→ Tasks to complete
**A.** In the excerpt about the "Eternals" cast, who had a cameo role in the movie?
**B.** According to the excerpt about the "Eternals" cast, why did Nanjiani feel he needed to explore and revisit the way he thought about food? Answer in one to three sentences.
**C.** Echo the excerpt about the "Eternals" cast word for word from "And Nanjiani isn’t" to "an interesting experience.".

→ Excerpt provided
*** Block opens ***

And Nanjiani isn’t the only “Eternals” actor to recall the “tough” marketing campaign behind the movie: The star added that a fellow “Eternals” cast member still views the Marvel movie as an interesting experience.
“We actually just got dinner with somebody else from that movie and we were like, ‘That was tough, wasn’t it?’ and he’s like ‘Yeah, that was really tough,’” Nanjiani said. “I think we all went through something similar.”
“Eternals” co-starred Angelina Jolie, Richard Madden, Gemma Chan, Lauren Ridloff, Brian Tyree Henry, Salma Hayek, Lia McHugh, Don Lee, and Kit Harington, with Harry Styles having a cameo role.
Nanjiani previously spoke out about how his physical transformation for the film brought a lot of his issues with food “up to the surface,” telling NPR at the time, “I realized after that that I thought about food in a specific kind of way that I needed to explore and revisit.”

*** Block closes ***

→ Information supplied
*** Block opens ***

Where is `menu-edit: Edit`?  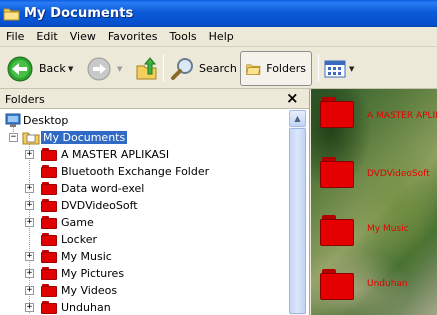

*** Block closes ***
*** Block opens ***

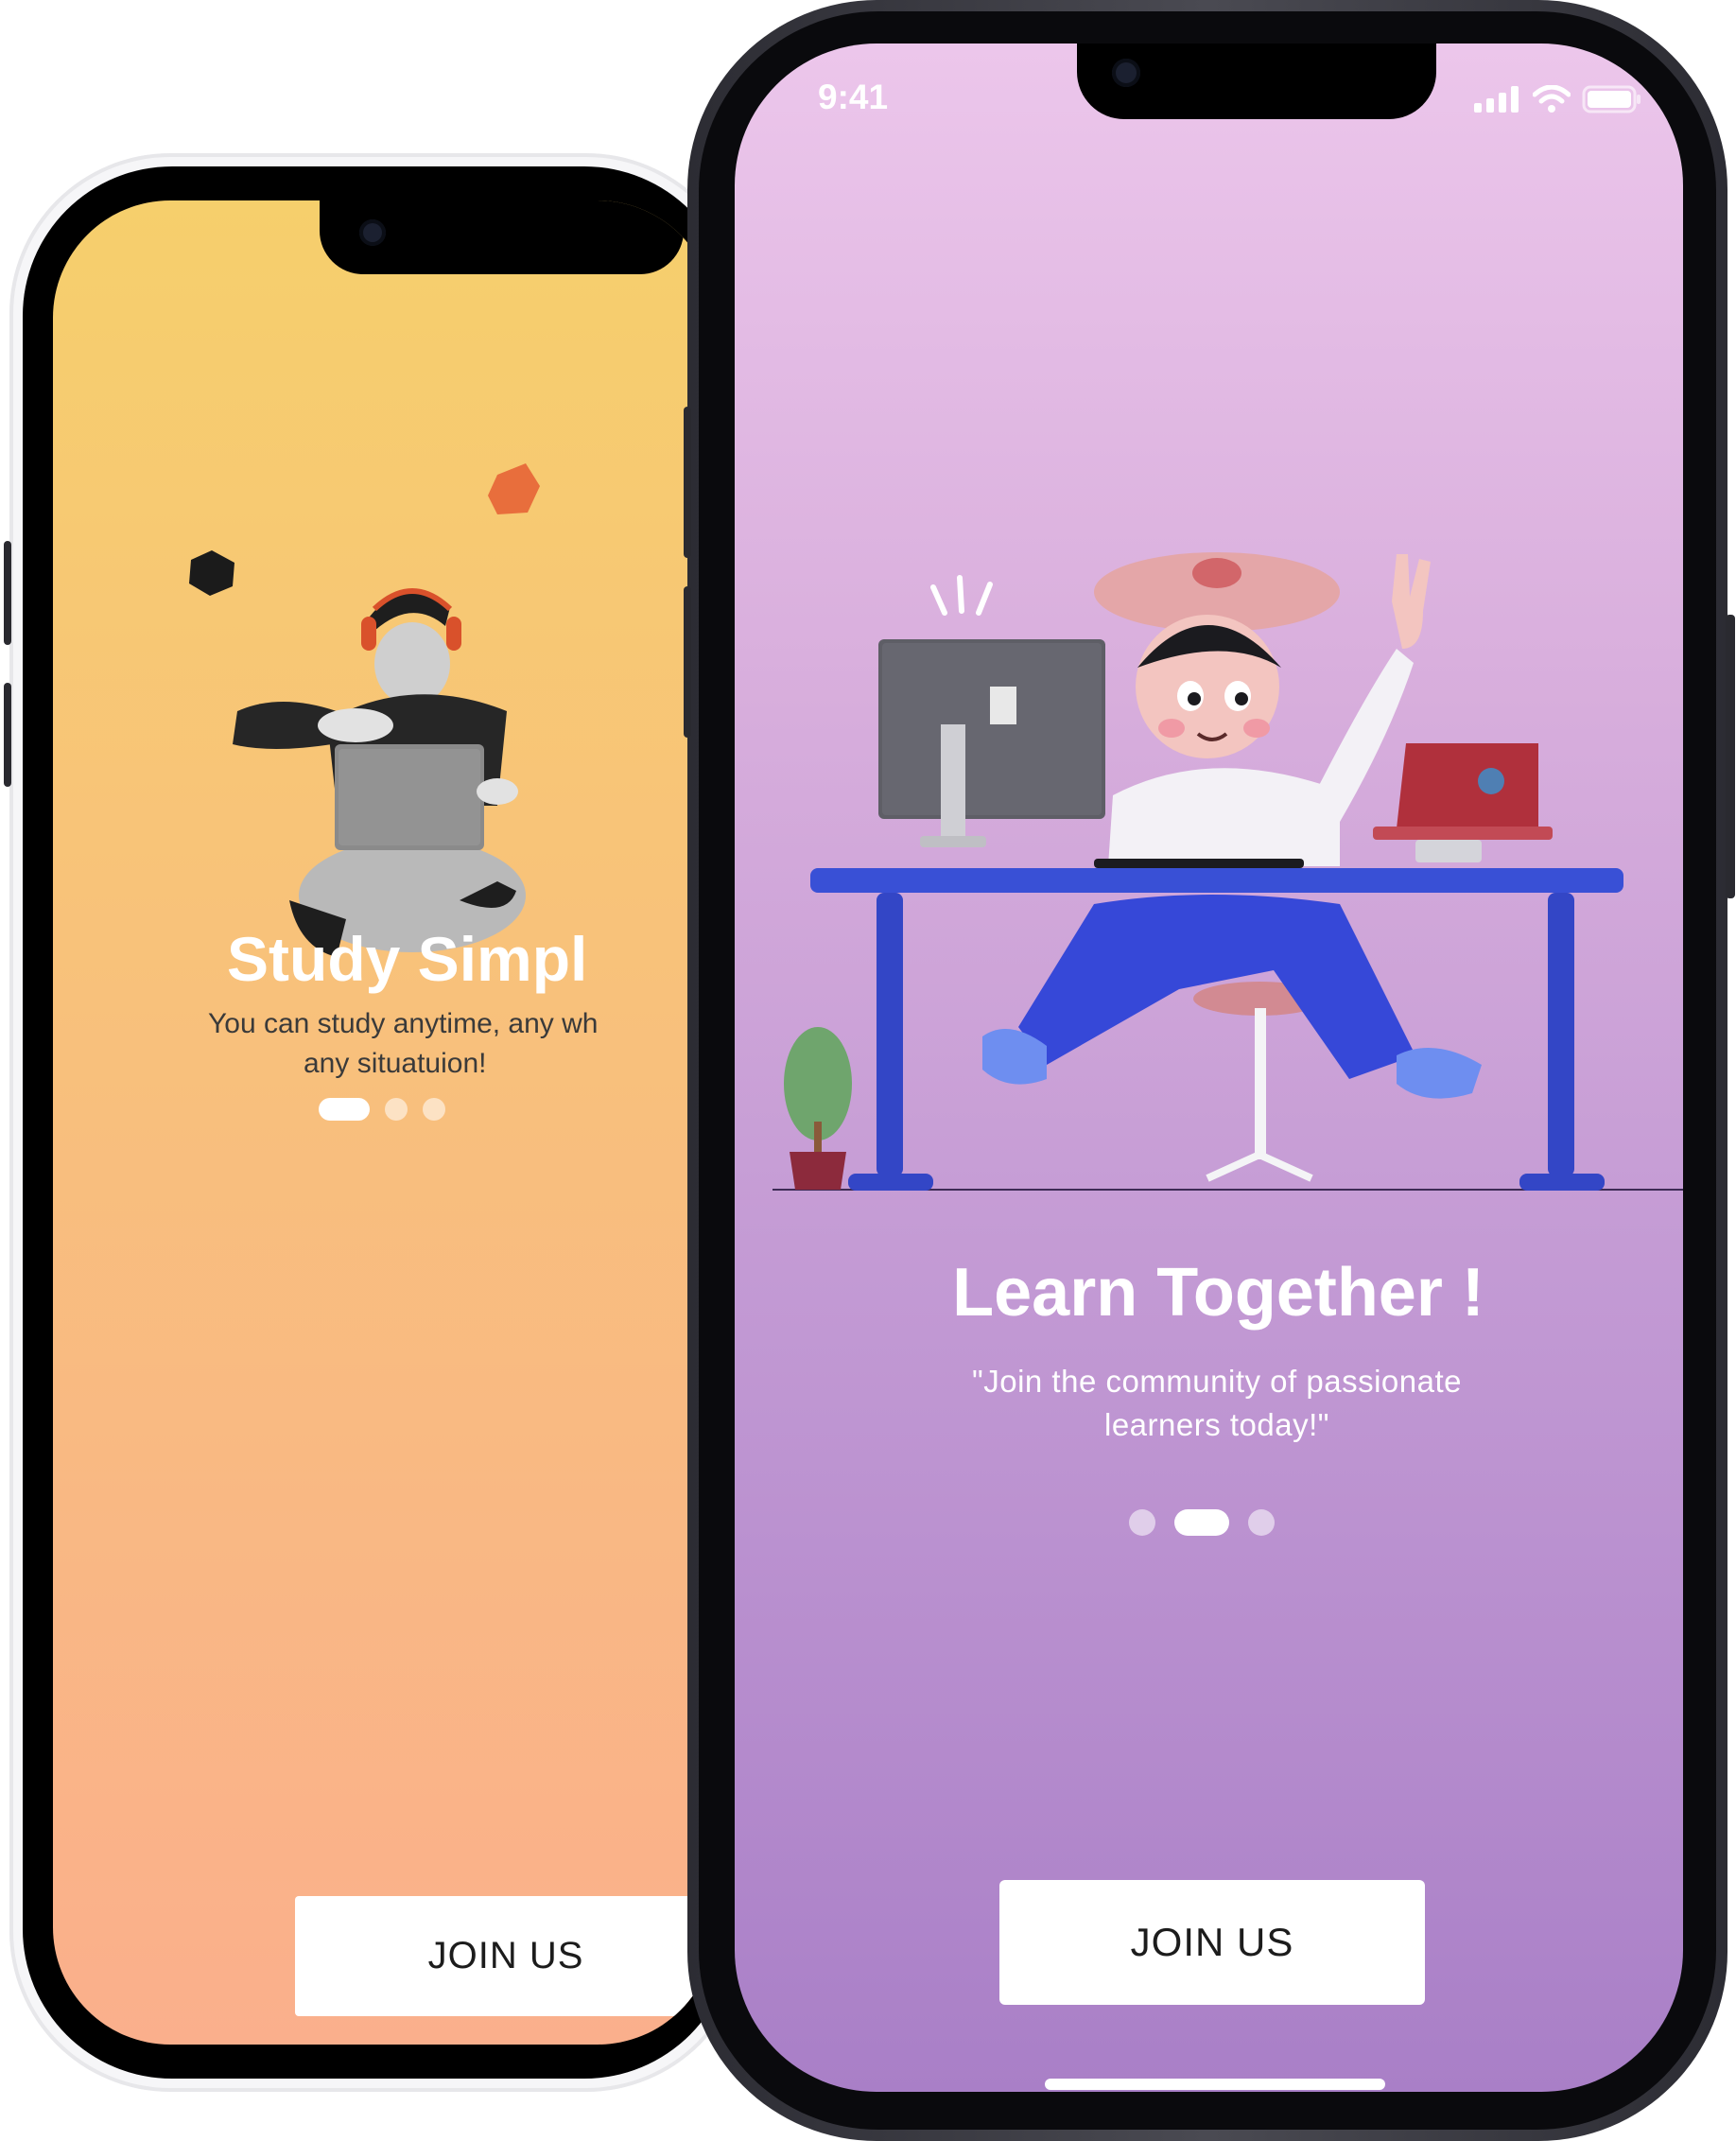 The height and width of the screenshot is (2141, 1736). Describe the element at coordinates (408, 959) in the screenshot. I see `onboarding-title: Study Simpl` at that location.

*** Block closes ***

→ Task-by-task solutions
**A.** Harry Styles.

**B.** His physical transformation for the film brought many of his issues with food "up to the surface." That made him realize he thought about food in a specific way that he needed to explore and revisit.

**C.**
And Nanjiani isn’t the only “Eternals” actor to recall the “tough” marketing campaign behind the movie: The star added that a fellow “Eternals” cast member still views the Marvel movie as an interesting experience.